§ TASK OBJECTIVE
Return, word for word, the line that contains "This screenshot has height=438, width=550." and every line after it through the end of the records.

Start of RECORDS FOR THE EXERCISE

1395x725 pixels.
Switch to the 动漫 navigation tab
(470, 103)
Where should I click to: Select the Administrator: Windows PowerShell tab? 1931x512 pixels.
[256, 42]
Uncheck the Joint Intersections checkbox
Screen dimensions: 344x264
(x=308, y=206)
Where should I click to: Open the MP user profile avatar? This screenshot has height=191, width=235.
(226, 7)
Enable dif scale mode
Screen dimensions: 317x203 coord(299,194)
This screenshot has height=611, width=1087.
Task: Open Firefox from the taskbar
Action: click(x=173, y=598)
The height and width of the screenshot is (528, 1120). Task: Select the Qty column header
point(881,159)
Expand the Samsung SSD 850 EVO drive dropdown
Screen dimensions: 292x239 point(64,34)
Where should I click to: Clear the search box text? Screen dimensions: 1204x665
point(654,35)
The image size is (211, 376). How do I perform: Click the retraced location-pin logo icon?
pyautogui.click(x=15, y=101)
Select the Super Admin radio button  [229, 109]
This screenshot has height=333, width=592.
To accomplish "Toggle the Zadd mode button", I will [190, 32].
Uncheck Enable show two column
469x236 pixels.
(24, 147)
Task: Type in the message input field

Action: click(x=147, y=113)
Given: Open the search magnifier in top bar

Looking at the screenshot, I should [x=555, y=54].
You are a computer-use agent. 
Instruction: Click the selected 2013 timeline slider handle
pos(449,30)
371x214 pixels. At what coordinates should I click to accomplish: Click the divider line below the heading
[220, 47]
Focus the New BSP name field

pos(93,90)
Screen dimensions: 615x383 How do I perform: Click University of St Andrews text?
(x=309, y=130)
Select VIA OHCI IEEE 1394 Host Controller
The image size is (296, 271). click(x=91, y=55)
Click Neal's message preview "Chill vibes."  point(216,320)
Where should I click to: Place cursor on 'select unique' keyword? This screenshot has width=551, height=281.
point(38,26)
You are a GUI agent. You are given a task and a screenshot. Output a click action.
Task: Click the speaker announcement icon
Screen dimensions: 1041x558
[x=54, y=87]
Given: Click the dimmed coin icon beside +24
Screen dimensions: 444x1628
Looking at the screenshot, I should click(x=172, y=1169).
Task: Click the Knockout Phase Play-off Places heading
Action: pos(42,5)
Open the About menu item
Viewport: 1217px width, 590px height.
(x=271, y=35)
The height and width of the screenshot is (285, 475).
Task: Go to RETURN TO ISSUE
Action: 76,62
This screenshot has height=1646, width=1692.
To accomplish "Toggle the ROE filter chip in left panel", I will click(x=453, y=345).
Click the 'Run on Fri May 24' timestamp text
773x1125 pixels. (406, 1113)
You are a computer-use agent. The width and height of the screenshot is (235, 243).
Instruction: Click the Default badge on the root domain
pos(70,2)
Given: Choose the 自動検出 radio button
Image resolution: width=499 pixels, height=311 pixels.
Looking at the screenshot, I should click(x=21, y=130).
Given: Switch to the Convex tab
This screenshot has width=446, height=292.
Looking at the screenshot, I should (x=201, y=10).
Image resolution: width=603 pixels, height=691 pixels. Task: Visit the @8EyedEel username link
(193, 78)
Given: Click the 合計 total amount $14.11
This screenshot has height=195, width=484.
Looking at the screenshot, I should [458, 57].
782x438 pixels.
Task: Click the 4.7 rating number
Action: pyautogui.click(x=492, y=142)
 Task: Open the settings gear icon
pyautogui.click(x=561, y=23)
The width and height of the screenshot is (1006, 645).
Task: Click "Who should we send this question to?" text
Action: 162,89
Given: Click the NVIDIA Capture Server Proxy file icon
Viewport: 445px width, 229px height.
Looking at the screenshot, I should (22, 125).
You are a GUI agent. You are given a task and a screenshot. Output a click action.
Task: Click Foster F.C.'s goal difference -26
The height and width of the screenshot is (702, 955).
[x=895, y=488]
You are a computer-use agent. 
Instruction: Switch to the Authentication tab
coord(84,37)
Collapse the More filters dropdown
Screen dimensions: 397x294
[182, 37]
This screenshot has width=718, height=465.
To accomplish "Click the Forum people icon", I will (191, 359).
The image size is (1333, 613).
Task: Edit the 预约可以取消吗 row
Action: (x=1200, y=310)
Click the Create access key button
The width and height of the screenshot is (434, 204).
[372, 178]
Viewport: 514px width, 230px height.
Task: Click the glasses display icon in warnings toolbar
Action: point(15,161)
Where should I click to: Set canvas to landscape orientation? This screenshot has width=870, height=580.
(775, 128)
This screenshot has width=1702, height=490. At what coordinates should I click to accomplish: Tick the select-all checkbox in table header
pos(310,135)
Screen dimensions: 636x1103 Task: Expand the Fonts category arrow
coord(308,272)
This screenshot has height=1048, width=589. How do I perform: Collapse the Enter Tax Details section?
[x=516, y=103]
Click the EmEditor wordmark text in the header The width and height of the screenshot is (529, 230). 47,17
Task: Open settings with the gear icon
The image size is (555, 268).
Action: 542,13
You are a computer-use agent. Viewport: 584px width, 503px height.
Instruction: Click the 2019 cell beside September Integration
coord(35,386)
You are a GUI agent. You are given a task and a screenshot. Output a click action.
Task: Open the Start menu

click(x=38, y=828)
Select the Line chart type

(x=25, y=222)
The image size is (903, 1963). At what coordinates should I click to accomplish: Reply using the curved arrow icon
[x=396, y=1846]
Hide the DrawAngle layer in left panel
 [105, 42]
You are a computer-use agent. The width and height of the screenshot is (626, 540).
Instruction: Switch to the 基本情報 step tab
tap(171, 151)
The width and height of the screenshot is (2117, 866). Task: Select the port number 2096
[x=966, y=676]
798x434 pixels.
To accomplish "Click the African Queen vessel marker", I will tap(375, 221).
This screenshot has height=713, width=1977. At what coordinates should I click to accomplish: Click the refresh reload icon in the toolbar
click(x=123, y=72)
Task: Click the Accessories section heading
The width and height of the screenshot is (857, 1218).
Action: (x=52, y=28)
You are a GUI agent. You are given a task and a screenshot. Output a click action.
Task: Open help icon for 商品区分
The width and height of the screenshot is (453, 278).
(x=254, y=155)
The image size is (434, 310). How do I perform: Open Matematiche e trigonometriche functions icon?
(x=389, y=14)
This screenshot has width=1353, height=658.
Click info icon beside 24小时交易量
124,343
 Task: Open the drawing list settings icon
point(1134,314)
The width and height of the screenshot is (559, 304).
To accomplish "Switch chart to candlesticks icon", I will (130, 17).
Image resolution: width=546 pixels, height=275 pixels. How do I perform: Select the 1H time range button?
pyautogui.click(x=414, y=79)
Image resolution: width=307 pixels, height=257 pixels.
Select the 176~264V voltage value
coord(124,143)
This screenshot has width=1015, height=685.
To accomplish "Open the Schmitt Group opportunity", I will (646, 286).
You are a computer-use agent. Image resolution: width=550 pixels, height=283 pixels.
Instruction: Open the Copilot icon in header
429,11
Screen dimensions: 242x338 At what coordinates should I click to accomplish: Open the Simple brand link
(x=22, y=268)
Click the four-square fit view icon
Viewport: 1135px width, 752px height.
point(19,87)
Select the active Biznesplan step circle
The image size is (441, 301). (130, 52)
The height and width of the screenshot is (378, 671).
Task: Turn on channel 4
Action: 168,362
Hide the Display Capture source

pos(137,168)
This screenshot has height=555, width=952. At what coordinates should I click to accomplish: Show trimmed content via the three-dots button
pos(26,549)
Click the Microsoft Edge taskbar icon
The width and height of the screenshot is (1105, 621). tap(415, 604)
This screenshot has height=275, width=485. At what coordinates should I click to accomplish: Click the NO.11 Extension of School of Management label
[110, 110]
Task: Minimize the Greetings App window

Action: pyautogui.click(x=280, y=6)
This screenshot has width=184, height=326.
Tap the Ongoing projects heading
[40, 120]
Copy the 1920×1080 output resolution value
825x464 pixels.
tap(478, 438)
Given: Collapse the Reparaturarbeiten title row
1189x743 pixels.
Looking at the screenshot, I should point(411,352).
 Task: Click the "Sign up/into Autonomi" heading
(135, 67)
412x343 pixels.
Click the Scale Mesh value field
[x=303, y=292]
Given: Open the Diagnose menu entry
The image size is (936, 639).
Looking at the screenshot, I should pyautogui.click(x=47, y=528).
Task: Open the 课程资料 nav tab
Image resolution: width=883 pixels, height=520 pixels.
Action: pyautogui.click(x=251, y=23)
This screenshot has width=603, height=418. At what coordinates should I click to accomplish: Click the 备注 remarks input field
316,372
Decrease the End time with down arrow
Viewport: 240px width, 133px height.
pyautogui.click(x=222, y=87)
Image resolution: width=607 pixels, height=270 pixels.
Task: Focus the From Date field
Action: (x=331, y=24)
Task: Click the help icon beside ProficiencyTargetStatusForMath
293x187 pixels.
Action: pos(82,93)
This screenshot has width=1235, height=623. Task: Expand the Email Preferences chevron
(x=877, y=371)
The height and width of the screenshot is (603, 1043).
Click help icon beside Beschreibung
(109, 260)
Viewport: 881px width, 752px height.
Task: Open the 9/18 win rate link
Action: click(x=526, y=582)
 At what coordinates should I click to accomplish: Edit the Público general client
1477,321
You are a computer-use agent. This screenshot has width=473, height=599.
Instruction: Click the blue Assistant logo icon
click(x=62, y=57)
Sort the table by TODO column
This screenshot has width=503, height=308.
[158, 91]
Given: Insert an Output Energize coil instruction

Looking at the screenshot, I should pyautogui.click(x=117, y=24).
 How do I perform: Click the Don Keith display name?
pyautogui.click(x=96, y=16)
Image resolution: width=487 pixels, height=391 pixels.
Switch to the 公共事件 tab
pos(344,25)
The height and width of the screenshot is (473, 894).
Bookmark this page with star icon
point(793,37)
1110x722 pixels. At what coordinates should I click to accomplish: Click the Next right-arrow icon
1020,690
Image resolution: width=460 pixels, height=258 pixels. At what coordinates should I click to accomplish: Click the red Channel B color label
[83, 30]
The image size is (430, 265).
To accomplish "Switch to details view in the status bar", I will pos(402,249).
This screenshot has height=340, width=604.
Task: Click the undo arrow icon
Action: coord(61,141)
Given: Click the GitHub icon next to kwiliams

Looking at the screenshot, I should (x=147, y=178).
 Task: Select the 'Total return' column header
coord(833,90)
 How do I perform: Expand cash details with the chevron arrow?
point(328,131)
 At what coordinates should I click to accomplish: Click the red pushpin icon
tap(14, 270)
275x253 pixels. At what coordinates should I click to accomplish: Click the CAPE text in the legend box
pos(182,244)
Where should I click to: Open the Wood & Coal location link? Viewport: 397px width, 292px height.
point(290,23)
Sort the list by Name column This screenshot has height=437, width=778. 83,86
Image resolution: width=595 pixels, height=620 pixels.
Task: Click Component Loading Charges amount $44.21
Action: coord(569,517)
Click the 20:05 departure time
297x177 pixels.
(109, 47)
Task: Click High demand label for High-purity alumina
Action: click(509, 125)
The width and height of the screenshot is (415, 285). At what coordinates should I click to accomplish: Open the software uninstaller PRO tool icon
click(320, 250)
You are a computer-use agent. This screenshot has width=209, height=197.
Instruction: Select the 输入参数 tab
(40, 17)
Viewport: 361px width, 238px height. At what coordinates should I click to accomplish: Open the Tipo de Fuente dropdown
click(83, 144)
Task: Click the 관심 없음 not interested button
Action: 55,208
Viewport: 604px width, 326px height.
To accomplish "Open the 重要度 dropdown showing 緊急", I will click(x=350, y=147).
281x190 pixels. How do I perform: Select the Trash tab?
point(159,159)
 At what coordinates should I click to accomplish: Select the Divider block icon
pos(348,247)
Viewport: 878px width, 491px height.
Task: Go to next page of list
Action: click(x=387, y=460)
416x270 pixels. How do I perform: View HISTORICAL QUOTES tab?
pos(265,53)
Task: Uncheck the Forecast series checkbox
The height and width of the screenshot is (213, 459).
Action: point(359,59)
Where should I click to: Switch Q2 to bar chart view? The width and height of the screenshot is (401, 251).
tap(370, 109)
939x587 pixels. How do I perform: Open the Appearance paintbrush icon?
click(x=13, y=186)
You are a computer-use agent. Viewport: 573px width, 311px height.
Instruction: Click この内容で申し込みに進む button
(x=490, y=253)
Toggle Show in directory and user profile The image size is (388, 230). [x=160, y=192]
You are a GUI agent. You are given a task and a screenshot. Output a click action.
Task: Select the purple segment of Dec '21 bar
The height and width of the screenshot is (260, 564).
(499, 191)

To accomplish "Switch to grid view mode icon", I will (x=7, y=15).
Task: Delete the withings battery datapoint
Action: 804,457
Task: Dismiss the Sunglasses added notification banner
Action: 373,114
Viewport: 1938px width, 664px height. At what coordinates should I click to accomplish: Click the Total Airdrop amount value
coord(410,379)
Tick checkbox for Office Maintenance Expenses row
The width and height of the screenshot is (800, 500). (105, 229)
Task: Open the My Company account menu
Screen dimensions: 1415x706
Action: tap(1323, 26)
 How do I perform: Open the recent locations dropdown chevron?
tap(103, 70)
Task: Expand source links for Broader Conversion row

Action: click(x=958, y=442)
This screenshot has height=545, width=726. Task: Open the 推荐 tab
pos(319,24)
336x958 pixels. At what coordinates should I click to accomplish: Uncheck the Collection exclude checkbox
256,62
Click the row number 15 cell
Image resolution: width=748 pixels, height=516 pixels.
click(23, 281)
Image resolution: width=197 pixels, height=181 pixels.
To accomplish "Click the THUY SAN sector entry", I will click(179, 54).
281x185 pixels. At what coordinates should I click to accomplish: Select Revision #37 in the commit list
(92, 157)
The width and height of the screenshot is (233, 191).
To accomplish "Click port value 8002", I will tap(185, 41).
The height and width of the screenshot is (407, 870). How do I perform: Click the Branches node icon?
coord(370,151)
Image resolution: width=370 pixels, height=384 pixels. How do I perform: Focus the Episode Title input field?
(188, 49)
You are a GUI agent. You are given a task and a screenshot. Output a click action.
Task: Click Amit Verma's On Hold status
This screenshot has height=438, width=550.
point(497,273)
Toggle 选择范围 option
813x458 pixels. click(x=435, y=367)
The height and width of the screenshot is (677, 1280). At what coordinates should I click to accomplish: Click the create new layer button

End of RECORDS FOR THE EXERCISE

§ WRITTEN SOLUTION
This screenshot has height=438, width=550.
point(497,273)
Toggle 选择范围 option
813x458 pixels. click(x=435, y=367)
The height and width of the screenshot is (677, 1280). At what coordinates should I click to accomplish: Click the create new layer button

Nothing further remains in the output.